start INPUT DATA

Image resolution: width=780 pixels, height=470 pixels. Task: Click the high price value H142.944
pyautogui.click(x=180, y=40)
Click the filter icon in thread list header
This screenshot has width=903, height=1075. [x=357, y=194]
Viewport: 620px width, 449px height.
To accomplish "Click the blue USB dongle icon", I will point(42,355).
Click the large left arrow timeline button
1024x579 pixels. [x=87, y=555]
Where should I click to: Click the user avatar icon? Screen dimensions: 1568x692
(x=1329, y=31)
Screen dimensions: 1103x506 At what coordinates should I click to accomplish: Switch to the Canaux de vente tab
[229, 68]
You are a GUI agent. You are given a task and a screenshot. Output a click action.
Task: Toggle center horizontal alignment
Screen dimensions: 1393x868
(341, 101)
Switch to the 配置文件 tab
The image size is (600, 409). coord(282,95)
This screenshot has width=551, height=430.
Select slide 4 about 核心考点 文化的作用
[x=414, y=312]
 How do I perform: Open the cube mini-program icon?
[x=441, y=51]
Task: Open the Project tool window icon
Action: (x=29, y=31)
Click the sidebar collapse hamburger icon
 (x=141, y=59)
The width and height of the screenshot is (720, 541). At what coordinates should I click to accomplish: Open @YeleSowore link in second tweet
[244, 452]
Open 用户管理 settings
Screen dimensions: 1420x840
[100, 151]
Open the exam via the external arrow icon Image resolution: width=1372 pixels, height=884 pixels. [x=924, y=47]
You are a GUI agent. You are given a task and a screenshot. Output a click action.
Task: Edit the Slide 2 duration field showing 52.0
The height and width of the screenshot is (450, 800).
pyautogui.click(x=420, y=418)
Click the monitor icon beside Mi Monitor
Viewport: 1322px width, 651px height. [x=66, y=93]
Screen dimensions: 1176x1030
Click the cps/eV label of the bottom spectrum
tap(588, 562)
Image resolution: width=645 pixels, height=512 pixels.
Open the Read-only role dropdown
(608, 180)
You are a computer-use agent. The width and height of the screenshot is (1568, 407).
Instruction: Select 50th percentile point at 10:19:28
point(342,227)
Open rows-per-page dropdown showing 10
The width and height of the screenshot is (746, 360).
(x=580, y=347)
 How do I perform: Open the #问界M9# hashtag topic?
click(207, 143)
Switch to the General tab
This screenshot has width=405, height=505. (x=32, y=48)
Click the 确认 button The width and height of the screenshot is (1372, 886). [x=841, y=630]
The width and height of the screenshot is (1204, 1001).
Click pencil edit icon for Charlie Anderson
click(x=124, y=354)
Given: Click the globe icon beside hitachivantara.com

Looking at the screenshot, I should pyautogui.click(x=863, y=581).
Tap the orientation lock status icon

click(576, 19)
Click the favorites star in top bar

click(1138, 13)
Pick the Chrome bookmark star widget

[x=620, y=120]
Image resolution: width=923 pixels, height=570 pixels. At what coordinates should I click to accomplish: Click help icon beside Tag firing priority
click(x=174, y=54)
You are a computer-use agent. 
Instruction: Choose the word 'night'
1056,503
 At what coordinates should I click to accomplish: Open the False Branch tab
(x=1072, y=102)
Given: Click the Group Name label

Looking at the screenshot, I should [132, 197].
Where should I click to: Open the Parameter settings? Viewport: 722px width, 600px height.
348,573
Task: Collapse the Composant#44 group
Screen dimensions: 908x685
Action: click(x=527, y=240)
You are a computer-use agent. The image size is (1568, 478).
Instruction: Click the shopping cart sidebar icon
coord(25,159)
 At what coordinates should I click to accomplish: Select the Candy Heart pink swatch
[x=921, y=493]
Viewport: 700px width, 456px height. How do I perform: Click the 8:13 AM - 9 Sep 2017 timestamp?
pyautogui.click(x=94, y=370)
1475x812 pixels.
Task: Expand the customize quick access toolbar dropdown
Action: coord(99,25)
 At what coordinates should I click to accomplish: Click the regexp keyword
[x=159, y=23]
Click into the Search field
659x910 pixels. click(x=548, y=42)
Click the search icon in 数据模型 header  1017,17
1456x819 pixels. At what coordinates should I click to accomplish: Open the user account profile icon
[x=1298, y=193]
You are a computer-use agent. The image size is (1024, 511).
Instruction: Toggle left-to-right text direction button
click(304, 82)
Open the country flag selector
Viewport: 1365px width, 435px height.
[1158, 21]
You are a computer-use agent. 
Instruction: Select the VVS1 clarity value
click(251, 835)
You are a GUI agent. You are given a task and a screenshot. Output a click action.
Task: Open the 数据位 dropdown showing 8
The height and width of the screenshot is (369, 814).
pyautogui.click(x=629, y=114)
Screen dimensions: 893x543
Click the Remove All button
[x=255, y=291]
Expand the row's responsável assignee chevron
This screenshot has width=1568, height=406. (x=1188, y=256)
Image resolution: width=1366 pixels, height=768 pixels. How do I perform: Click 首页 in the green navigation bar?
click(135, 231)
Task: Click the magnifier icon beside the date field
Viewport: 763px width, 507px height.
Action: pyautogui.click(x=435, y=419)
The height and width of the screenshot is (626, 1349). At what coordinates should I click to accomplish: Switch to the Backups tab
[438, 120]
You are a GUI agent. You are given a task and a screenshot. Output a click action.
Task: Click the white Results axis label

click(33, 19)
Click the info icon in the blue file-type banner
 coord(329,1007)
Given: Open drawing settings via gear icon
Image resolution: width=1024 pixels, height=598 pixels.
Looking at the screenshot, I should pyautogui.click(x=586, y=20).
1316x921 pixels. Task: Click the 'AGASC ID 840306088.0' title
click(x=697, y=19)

end INPUT DATA

• [REQUIRED WORK]:
Quote all of the items above word for word, with no changes.

• [ANSWER TO THIS EXERCISE]:
Image resolution: width=780 pixels, height=470 pixels. Task: Click the high price value H142.944
pyautogui.click(x=180, y=40)
Click the filter icon in thread list header
This screenshot has width=903, height=1075. [x=357, y=194]
Viewport: 620px width, 449px height.
To accomplish "Click the blue USB dongle icon", I will point(42,355).
Click the large left arrow timeline button
1024x579 pixels. [x=87, y=555]
Where should I click to: Click the user avatar icon? Screen dimensions: 1568x692
(x=1329, y=31)
Screen dimensions: 1103x506 At what coordinates should I click to accomplish: Switch to the Canaux de vente tab
[229, 68]
You are a GUI agent. You are given a task and a screenshot. Output a click action.
Task: Toggle center horizontal alignment
Screen dimensions: 1393x868
(341, 101)
Switch to the 配置文件 tab
The image size is (600, 409). coord(282,95)
This screenshot has width=551, height=430.
Select slide 4 about 核心考点 文化的作用
[x=414, y=312]
 How do I perform: Open the cube mini-program icon?
[x=441, y=51]
Task: Open the Project tool window icon
Action: (x=29, y=31)
Click the sidebar collapse hamburger icon
 (x=141, y=59)
The width and height of the screenshot is (720, 541). At what coordinates should I click to accomplish: Open @YeleSowore link in second tweet
[244, 452]
Open 用户管理 settings
Screen dimensions: 1420x840
[100, 151]
Open the exam via the external arrow icon Image resolution: width=1372 pixels, height=884 pixels. [x=924, y=47]
You are a GUI agent. You are given a task and a screenshot. Output a click action.
Task: Edit the Slide 2 duration field showing 52.0
The height and width of the screenshot is (450, 800).
pyautogui.click(x=420, y=418)
Click the monitor icon beside Mi Monitor
Viewport: 1322px width, 651px height. [x=66, y=93]
Screen dimensions: 1176x1030
Click the cps/eV label of the bottom spectrum
tap(588, 562)
Image resolution: width=645 pixels, height=512 pixels.
Open the Read-only role dropdown
(608, 180)
You are a computer-use agent. The width and height of the screenshot is (1568, 407).
Instruction: Select 50th percentile point at 10:19:28
point(342,227)
Open rows-per-page dropdown showing 10
The width and height of the screenshot is (746, 360).
(x=580, y=347)
 How do I perform: Open the #问界M9# hashtag topic?
click(207, 143)
Switch to the General tab
This screenshot has width=405, height=505. (x=32, y=48)
Click the 确认 button The width and height of the screenshot is (1372, 886). [x=841, y=630]
The width and height of the screenshot is (1204, 1001).
Click pencil edit icon for Charlie Anderson
click(x=124, y=354)
Given: Click the globe icon beside hitachivantara.com

Looking at the screenshot, I should pyautogui.click(x=863, y=581).
Tap the orientation lock status icon

click(576, 19)
Click the favorites star in top bar

click(1138, 13)
Pick the Chrome bookmark star widget

[x=620, y=120]
Image resolution: width=923 pixels, height=570 pixels. At what coordinates should I click to accomplish: Click help icon beside Tag firing priority
click(x=174, y=54)
You are a computer-use agent. 
Instruction: Choose the word 'night'
1056,503
 At what coordinates should I click to accomplish: Open the False Branch tab
(x=1072, y=102)
Given: Click the Group Name label

Looking at the screenshot, I should [132, 197].
Where should I click to: Open the Parameter settings? Viewport: 722px width, 600px height.
348,573
Task: Collapse the Composant#44 group
Screen dimensions: 908x685
Action: click(x=527, y=240)
You are a computer-use agent. The image size is (1568, 478).
Instruction: Click the shopping cart sidebar icon
coord(25,159)
 At what coordinates should I click to accomplish: Select the Candy Heart pink swatch
[x=921, y=493]
Viewport: 700px width, 456px height. How do I perform: Click the 8:13 AM - 9 Sep 2017 timestamp?
pyautogui.click(x=94, y=370)
1475x812 pixels.
Task: Expand the customize quick access toolbar dropdown
Action: coord(99,25)
 At what coordinates should I click to accomplish: Click the regexp keyword
[x=159, y=23]
Click into the Search field
659x910 pixels. click(x=548, y=42)
Click the search icon in 数据模型 header  1017,17
1456x819 pixels. At what coordinates should I click to accomplish: Open the user account profile icon
[x=1298, y=193]
You are a computer-use agent. The image size is (1024, 511).
Instruction: Toggle left-to-right text direction button
click(304, 82)
Open the country flag selector
Viewport: 1365px width, 435px height.
[1158, 21]
You are a computer-use agent. 
Instruction: Select the VVS1 clarity value
click(251, 835)
You are a GUI agent. You are given a task and a screenshot. Output a click action.
Task: Open the 数据位 dropdown showing 8
The height and width of the screenshot is (369, 814).
pyautogui.click(x=629, y=114)
Screen dimensions: 893x543
Click the Remove All button
[x=255, y=291]
Expand the row's responsável assignee chevron
This screenshot has width=1568, height=406. (x=1188, y=256)
Image resolution: width=1366 pixels, height=768 pixels. How do I perform: Click 首页 in the green navigation bar?
click(135, 231)
Task: Click the magnifier icon beside the date field
Viewport: 763px width, 507px height.
Action: pyautogui.click(x=435, y=419)
The height and width of the screenshot is (626, 1349). At what coordinates should I click to accomplish: Switch to the Backups tab
[438, 120]
You are a GUI agent. You are given a task and a screenshot. Output a click action.
Task: Click the white Results axis label

click(33, 19)
Click the info icon in the blue file-type banner
 coord(329,1007)
Given: Open drawing settings via gear icon
Image resolution: width=1024 pixels, height=598 pixels.
Looking at the screenshot, I should pyautogui.click(x=586, y=20).
1316x921 pixels. Task: Click the 'AGASC ID 840306088.0' title
click(x=697, y=19)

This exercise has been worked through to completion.